= EXERCISE AIM =
Output only the stretch of the listing that starts at the line containing "Select the 'detal 3' label" and ends at the line containing "You are a computer-use", reproduced exactly with both ends.

==== GIVEN RECORDS

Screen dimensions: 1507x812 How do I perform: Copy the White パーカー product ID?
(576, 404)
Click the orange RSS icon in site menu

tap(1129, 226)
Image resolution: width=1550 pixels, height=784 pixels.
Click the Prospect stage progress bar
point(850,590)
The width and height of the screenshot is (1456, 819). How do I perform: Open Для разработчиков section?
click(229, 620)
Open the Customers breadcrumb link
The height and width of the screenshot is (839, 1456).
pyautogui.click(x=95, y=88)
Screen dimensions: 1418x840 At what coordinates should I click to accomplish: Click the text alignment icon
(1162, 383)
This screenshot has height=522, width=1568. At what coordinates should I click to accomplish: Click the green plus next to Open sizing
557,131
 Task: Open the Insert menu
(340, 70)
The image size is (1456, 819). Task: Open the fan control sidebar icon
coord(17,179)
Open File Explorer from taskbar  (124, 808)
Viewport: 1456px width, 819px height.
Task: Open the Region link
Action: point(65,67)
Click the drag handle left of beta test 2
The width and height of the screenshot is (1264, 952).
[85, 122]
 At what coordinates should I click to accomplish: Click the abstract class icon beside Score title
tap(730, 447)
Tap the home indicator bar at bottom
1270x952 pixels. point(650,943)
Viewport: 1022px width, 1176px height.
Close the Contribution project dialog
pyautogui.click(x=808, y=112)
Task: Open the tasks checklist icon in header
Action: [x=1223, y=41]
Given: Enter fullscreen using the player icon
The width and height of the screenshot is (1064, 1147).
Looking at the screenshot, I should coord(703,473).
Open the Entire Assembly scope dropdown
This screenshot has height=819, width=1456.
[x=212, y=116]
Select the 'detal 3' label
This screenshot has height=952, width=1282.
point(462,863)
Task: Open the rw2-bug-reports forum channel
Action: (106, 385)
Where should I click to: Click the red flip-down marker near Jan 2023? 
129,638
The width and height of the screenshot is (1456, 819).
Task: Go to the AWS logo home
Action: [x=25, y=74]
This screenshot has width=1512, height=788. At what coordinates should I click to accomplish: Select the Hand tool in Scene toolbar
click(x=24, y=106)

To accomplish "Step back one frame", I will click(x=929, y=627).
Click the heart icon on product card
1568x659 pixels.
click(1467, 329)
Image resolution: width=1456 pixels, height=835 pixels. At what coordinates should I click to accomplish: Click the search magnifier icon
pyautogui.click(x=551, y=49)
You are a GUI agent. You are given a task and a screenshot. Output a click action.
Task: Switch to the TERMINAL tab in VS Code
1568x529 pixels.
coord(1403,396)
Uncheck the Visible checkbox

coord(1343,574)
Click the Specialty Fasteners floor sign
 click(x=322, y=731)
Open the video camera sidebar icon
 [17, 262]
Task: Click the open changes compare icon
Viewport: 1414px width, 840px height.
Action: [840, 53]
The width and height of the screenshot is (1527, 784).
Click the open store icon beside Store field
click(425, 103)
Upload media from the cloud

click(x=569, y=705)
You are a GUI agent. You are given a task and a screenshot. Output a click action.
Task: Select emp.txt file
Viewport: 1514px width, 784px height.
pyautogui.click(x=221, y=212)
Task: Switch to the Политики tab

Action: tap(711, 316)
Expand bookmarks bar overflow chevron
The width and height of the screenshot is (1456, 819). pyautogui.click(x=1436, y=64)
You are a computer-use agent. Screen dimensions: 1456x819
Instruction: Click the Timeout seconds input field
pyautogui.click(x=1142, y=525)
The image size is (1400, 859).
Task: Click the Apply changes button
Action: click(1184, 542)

========

= RESPONSE FOR THIS EXERCISE =
Select the 'detal 3' label
This screenshot has height=952, width=1282.
point(462,863)
Task: Open the rw2-bug-reports forum channel
Action: (106, 385)
Where should I click to: Click the red flip-down marker near Jan 2023? 
129,638
The width and height of the screenshot is (1456, 819).
Task: Go to the AWS logo home
Action: [x=25, y=74]
This screenshot has width=1512, height=788. At what coordinates should I click to accomplish: Select the Hand tool in Scene toolbar
click(x=24, y=106)

To accomplish "Step back one frame", I will click(x=929, y=627).
Click the heart icon on product card
1568x659 pixels.
click(1467, 329)
Image resolution: width=1456 pixels, height=835 pixels. At what coordinates should I click to accomplish: Click the search magnifier icon
pyautogui.click(x=551, y=49)
You are a GUI agent. You are given a task and a screenshot. Output a click action.
Task: Switch to the TERMINAL tab in VS Code
1568x529 pixels.
coord(1403,396)
Uncheck the Visible checkbox

coord(1343,574)
Click the Specialty Fasteners floor sign
 click(x=322, y=731)
Open the video camera sidebar icon
 [17, 262]
Task: Click the open changes compare icon
Viewport: 1414px width, 840px height.
Action: [840, 53]
The width and height of the screenshot is (1527, 784).
Click the open store icon beside Store field
click(425, 103)
Upload media from the cloud

click(x=569, y=705)
You are a GUI agent. You are given a task and a screenshot. Output a click action.
Task: Select emp.txt file
Viewport: 1514px width, 784px height.
pyautogui.click(x=221, y=212)
Task: Switch to the Политики tab

Action: tap(711, 316)
Expand bookmarks bar overflow chevron
The width and height of the screenshot is (1456, 819). pyautogui.click(x=1436, y=64)
You are a computer-use agent. Screen dimensions: 1456x819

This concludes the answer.